上半期は新型コロナウイルスへの関心の高さを悪用したネットワーク、クラウド、モバイルへのサイバー犯罪・政治的攻撃が急増

包括的なサイバーセキュリティプラットフォーマーであるチェック・ポイント・ソフトウェア・テクノロジーズ(Check Point® Software Technologies Ltd.、NASDAQ: CHKP、以下チェック・ポイント、https://www.checkpoint.com/jp/)は本日、「サイバー攻撃トレンド2020年中間レポート」を発表しました。本レポートでは、新型コロナウイルスのパンデミックなどの話題に便乗して、サイバー犯罪者や政治・国家主導の攻撃者が各国政府、産業界、医療、サービスプロバイダー、重要インフラ、消費者などあらゆるセクターの企業・組織を標的としていることが報告されています。

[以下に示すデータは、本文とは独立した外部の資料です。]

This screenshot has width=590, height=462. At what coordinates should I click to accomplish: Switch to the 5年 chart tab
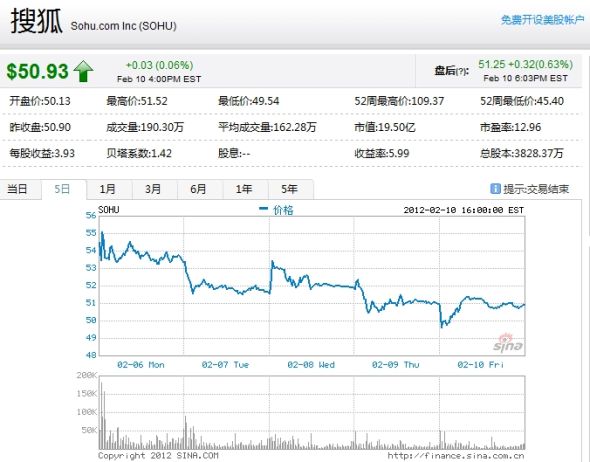click(x=290, y=189)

新型コロナウイルス関連のフィッシングやマルウェア攻撃の数は、2020年2月に週5,000件未満で推移していましたが、4月下旬には週20万件超まで急増しました。また、5月と6月は、各国がロックダウンの緩和を開始したことから、コロナ関連以外のサイバー攻撃も増加し、6月末には全世界であらゆる種類のサイバー攻撃が3月から4月までと比べて34%増加しました。

本レポートで明らかになった主な動向は以下の通りです。
  • サイバー戦争の激化:上半期には、各国が他国のパンデミックに関する情報を盗むことや、パンデミック対応の妨害を目論んだため、国家主導のサイバー攻撃が激しさと深刻さを増しました。サイバー攻撃が500%の増加が見られた(https://www.who.int/news-room/detail/23-04-2020-who-reports-fivefold-increase-in-cyber-attacks-urges-vigilance)と報告しているWHOなどの医療機関や、人道に関する組織にまで及んでいます。
  • 二重の脅迫による攻撃:2020年は、データを暗号化する前に攻撃者が大量のデータを持ち出すといった新しい形のランサムウェア攻撃が流行しています。要求された金額の支払いを断るとデータを流出させると脅迫することで、被害者が攻撃者の要求に応じるという傾向が強くなっています。
  • モバイルへの攻撃攻撃者は、セキュリティを回避し公式アプリストアに有害アプリを配置する技術を向上させるなど、モバイルデバイスを感染の新たな手口にしています。最近の革新的な攻撃として、大手国際企業のモバイルデバイス管理(MDM)システムを利用して、その管理下にあるモバイルデバイスの75%以上にマルウェアが拡散されるという事例(https://research.checkpoint.com/2020/mobile-as-attack-vector-using-mdm/)もありました。
  • クラウドへの流出パンデミック期間にパブリッククラウドへの急速な移行が行われたことにより、機密性の高いクラウドのワークロードやデータを標的とした攻撃が増加しています。マルウェア攻撃に使用する悪意のあるペイロード(https://research.checkpoint.com/2020/threat-actors-migrating-to-the-cloud/)を保存するために、攻撃者自身もクラウドインフラを利用しています。今年1月、チェック・ポイントのリサーチャーがMicrosoft Azureにおける重大な脆弱性(https://blog.checkpoint.com/2020/01/30/check-point-research-partners-with-microsoft-azure-to-create-a-safer-better-secured-cloud-infrastructure/)を発見しました。この脆弱性は、ハッカーがAzureテナントのデータやアプリを侵害することを可能にするもので、パブリッククラウドが本質的にセキュリティ上安全なわけではないということが明らかになりました。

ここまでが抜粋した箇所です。